Merintis Jalan Penyatuan Ramadhan

Author : Administrator | Thursday, July 18, 2013 12:59 WIB

Pengurus Nahdatul Ulama memantau hilal dari lantai 32 pusat perbelanjaan Season City, Jakarta, Senin (8/7/2013). Kementerian Agama memutuskan awal Ramadhan 1434 H jatuh pada Rabu, 10 Juli 2013. Keputusan diambil dalam sidang isbat di Kementerian Agama. | TRIBUN / DANY PERMANA

 

KOMPAS.com - Hingga tahun ini, perbedaan dalam penentuan awal Ramadhan masih terjadi. Padahal, sepanjang tiga hingga empat dasawarsa terakhir, Badan Hisab dan Rukyat (BHR) Kementerian Agama dan Majelis Ulama Indonesia (MUI) telah mengupayakan kalender Hijriah tunggal yang diterima semua pihak. Seperti yang kita saksikan dalam Ramadhan 1434 H. Apa yang terjadi? Apakah kinerja BHR dan MUI dalam mewujudkannya tidak maksimal? Ataukah penyatuan kalender Hijriah hanyalah utopia, sekedar angan-angan dan harapan di hati sanubari umat Islam Indonesia tanpa ada harapan bisa terwujud?

Saat Kesepakatan Cisarua 2011 tercapai, konstelasi penetapan awal Ramadhan dan hari raya sudah cukup jelas. Seluruh ormas Islam menyepakati bahwa otoritas penetapan ada di tangan Menteri Agama. Mayoritas ormas, kecuali dua, juga menyepakati “kriteria” imkan rukyat revisi sebagai patokan sementara, sebagai sebuah titik temu (kalimatin sawa), meski harus mengorbankan sisi ilmiahnya.

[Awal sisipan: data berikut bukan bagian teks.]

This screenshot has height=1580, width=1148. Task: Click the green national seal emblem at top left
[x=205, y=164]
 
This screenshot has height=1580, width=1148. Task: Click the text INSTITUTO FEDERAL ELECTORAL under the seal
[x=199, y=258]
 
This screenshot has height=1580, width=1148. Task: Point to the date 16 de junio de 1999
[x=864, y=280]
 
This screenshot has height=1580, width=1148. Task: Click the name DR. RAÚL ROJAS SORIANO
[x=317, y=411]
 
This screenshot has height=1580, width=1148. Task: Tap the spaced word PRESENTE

Namun, semua pihak menyadari kesepakatan itu takkan berjalan sebelum setiap ormas menjalankan mekanisme internalnya guna mengesahkannya lewat forum tertinggi yang dimiliki.

LAPAN dan RHI

Akan tetapi, pasca Kesepakatan Cisarua, mereka yang terlibat justru masih saling menunggu sembari terus melanjutkan polemik tentang keabsahan hisab vs rukyat dalam berbagai kesempatan.

Dibutuhkan sebuah keberanian memunculkan terobosan baru, terobosan radikal yang mampu mengikis lapisan-lapisan pemahaman yang selama ini menutupi retakan-retakan di dasar penetapan awal Ramadhan dan hari raya versi masing-masing ormas. Terobosan tersebut idealnya mampu menciptakan situasi di mana mereka yang memedomani rukyat akan tetap menggunakannya dengan leluasa. Demikian juga pengguna hisab akan tetap bisa menggunakannya dengan nyaman.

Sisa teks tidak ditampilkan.